Task: Exactly the lines from the one containing "Where should I" through the final line of the data below, with pictures omitted, make up the answer.

---------- Data records ----------

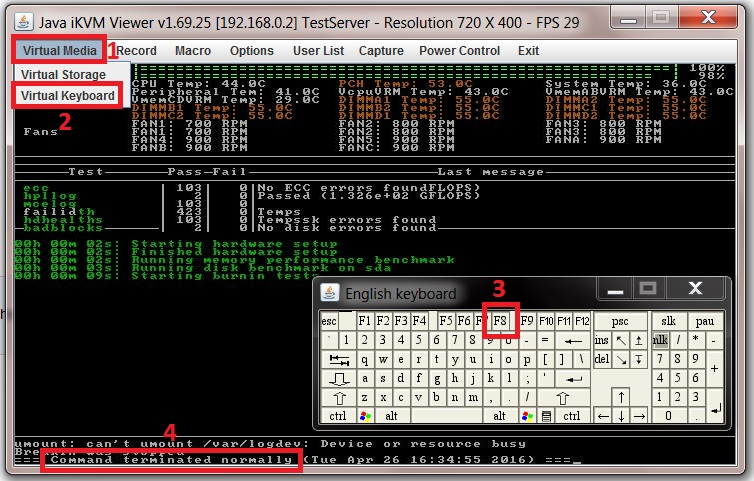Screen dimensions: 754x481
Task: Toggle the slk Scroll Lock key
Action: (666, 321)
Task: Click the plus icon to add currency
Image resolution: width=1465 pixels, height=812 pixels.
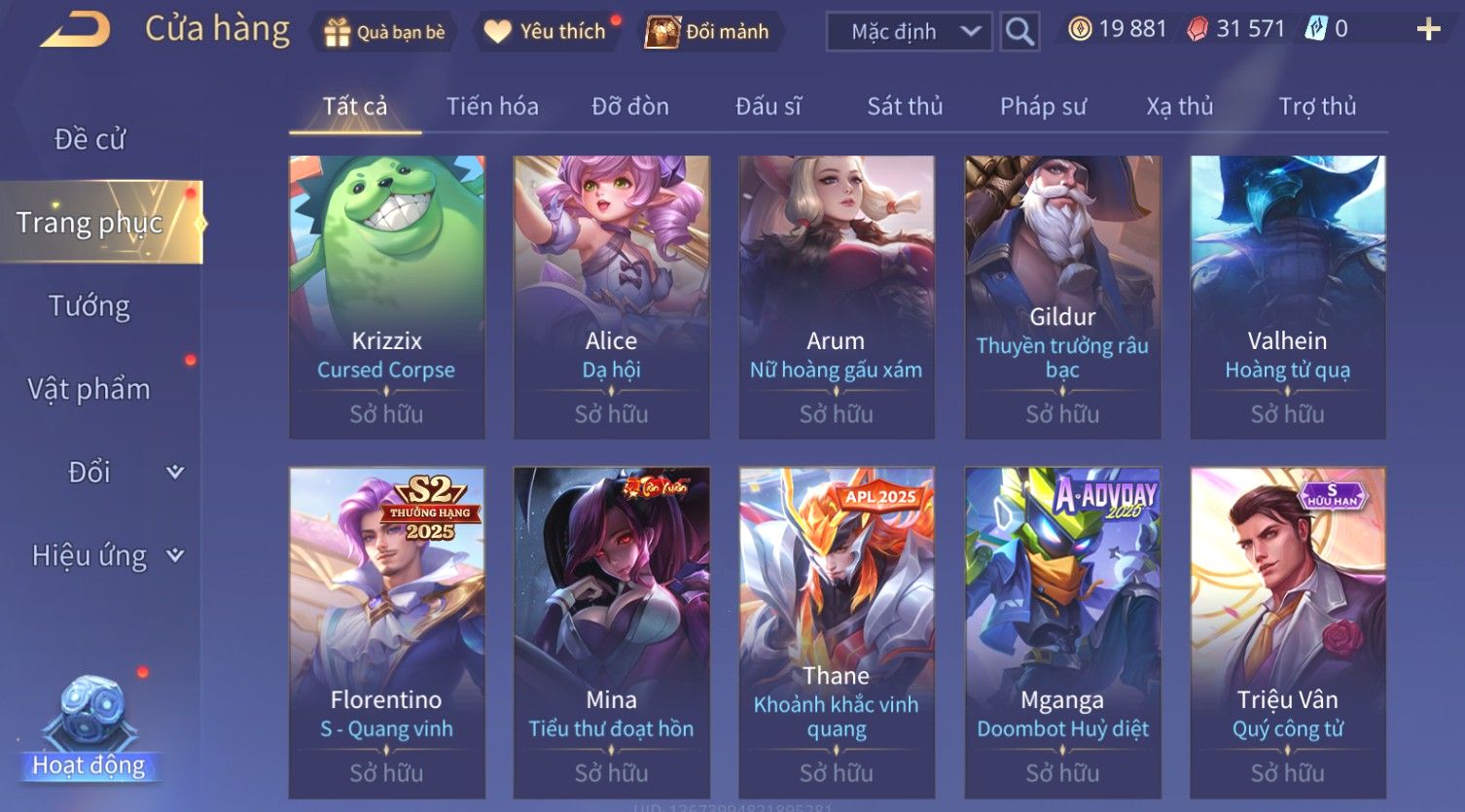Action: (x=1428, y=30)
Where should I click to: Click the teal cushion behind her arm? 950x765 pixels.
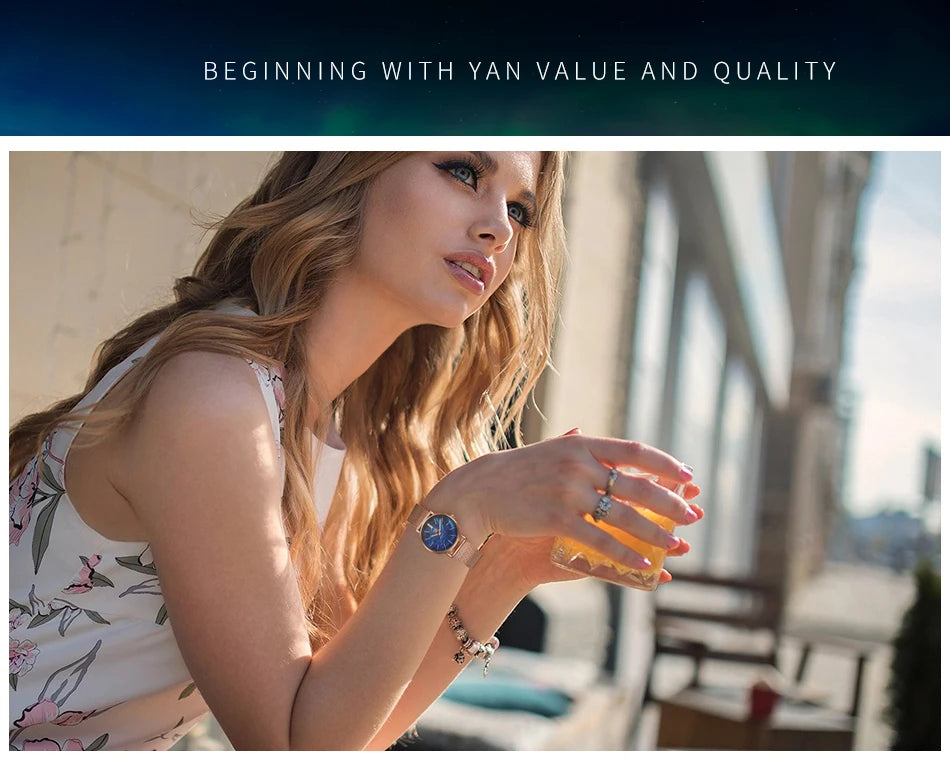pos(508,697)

----------

Answer to the problem:
Where should I click to: Click the teal cushion behind her arm? 950x765 pixels.
pos(508,697)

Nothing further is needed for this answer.